米軍施設返還、横浜市「うれしい」 逗子市は慎重姿勢

 米軍根岸住宅地区(横浜市)の返還に向けた動きが表面化したことを受け、同市の林文子市長は6日の定例会見で「一日も早い返還を願ってきた。大きな節目になる」と述べ、早期実現に期待を寄せた。一方、米軍関係者向け新施設の整備方針が浮上した逗子市は「国にきちんとした対応を求める」と慎重姿勢を堅持。日米合意から14年ぶりに示される基地負担の新たな計画を巡り、関係自治体の動向が注目される。

 関係者によると、日米両政府は近く開催する日米合同委員会で、根岸住宅について返還を前提に「日米共同使用」の協議を始め、返還の条件としてきた米軍池子住宅地区(横浜、逗子市)の横浜市域での建設は取りやめる方向で合意するとみられる。

 池子住宅の逗子市域に生活支援施設を、横須賀基地(横須賀市)に独身者向け下士官宿舎をそれぞれ整備するなど、新たな施設計画も示される見通しという。

 林市長は「国から正式に聞いていない。引き続き情報収集に努める」としながらも、「(報道が事実であれば)うれしい」と強調。2004年の返還合意後も進展がなかった十数年を振り返り、「地元の方々は本当に苦労したと思う。歴代市長や戦後長いこと苦労した皆さんへの思いが一段と深くなってきた」とも述べた。
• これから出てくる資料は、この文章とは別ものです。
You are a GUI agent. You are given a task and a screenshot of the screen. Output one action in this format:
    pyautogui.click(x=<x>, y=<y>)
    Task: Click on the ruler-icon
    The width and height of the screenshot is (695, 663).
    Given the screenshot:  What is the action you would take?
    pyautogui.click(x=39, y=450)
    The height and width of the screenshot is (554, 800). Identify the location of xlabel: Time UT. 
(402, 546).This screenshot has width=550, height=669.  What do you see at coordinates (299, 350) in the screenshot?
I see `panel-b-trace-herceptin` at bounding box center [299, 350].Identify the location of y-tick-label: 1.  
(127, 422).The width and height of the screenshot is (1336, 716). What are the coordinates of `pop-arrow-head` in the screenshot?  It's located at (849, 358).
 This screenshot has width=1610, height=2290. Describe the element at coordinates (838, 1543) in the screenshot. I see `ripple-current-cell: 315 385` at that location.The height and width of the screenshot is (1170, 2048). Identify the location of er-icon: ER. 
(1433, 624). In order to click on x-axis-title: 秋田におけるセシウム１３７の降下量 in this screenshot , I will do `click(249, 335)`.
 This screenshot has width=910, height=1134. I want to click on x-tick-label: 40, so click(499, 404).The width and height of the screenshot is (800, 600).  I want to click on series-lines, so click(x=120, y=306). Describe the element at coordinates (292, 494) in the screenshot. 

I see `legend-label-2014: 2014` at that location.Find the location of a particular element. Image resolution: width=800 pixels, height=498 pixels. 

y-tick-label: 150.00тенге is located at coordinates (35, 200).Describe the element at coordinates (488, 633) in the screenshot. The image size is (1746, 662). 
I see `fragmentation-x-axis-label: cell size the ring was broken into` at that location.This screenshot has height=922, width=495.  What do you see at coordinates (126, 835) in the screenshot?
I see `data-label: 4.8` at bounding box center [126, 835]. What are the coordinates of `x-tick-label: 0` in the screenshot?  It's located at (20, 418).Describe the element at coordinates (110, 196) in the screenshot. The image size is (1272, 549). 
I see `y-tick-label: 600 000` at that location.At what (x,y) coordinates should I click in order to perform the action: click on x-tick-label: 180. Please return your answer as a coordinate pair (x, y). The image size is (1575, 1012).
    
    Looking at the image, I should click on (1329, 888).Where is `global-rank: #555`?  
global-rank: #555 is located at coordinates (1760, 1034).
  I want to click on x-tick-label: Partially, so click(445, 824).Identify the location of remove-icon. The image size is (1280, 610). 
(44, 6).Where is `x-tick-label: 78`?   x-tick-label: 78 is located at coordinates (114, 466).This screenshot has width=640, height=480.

 一方、逗子市の平井竜一市長は「詳細が分からないため、現段階でコメントすることは難しい。国に対してきちんとした対応を求めていきたい」などとコメント、近く南関東防衛局から説明を受ける考えを示した。横須賀市幹部は「言う立場にはない」とした。会見で問われた黒岩祐治知事も「事実関係を把握していない。情報収集に努めるとともに、早期返還をしっかりと働き掛けていきたい」と述べるにとどめた。